* _Task objective_
Each record below has to be printed verbatim.
------------------------------
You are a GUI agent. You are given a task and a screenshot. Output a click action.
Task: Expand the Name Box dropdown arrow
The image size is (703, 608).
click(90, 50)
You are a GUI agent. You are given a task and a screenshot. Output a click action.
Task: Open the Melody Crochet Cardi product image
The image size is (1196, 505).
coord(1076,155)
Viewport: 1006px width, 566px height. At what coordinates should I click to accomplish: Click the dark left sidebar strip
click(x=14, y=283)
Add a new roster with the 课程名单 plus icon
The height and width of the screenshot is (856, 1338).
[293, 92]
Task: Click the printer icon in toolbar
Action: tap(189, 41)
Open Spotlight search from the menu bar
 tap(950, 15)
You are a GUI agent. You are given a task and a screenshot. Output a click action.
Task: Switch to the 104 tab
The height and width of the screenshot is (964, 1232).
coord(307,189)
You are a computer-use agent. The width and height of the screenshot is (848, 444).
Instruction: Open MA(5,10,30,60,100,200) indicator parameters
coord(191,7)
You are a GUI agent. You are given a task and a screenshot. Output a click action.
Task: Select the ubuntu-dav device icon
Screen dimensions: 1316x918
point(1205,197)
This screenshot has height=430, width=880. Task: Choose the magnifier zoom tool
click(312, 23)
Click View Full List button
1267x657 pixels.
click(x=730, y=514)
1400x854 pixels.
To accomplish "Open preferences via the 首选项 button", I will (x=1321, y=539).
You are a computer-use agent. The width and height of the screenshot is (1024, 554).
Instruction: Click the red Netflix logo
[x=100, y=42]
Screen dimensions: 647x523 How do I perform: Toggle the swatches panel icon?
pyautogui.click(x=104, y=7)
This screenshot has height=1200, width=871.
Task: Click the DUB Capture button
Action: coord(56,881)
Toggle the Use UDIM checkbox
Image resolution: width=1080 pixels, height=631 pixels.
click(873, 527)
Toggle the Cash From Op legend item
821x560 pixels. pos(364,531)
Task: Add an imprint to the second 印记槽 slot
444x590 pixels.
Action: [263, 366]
------------------------------
* _Reply to the exercise_
You are a GUI agent. You are given a task and a screenshot. Output a click action.
Task: Expand the Name Box dropdown arrow
The image size is (703, 608).
click(90, 50)
You are a GUI agent. You are given a task and a screenshot. Output a click action.
Task: Open the Melody Crochet Cardi product image
The image size is (1196, 505).
coord(1076,155)
Viewport: 1006px width, 566px height. At what coordinates should I click to accomplish: Click the dark left sidebar strip
click(x=14, y=283)
Add a new roster with the 课程名单 plus icon
The height and width of the screenshot is (856, 1338).
[293, 92]
Task: Click the printer icon in toolbar
Action: tap(189, 41)
Open Spotlight search from the menu bar
 tap(950, 15)
You are a GUI agent. You are given a task and a screenshot. Output a click action.
Task: Switch to the 104 tab
The height and width of the screenshot is (964, 1232).
coord(307,189)
You are a computer-use agent. The width and height of the screenshot is (848, 444).
Instruction: Open MA(5,10,30,60,100,200) indicator parameters
coord(191,7)
You are a GUI agent. You are given a task and a screenshot. Output a click action.
Task: Select the ubuntu-dav device icon
Screen dimensions: 1316x918
point(1205,197)
This screenshot has height=430, width=880. Task: Choose the magnifier zoom tool
click(312, 23)
Click View Full List button
1267x657 pixels.
click(x=730, y=514)
1400x854 pixels.
To accomplish "Open preferences via the 首选项 button", I will (x=1321, y=539).
You are a computer-use agent. The width and height of the screenshot is (1024, 554).
Instruction: Click the red Netflix logo
[x=100, y=42]
Screen dimensions: 647x523 How do I perform: Toggle the swatches panel icon?
pyautogui.click(x=104, y=7)
This screenshot has height=1200, width=871.
Task: Click the DUB Capture button
Action: coord(56,881)
Toggle the Use UDIM checkbox
Image resolution: width=1080 pixels, height=631 pixels.
click(873, 527)
Toggle the Cash From Op legend item
821x560 pixels. pos(364,531)
Task: Add an imprint to the second 印记槽 slot
444x590 pixels.
Action: [263, 366]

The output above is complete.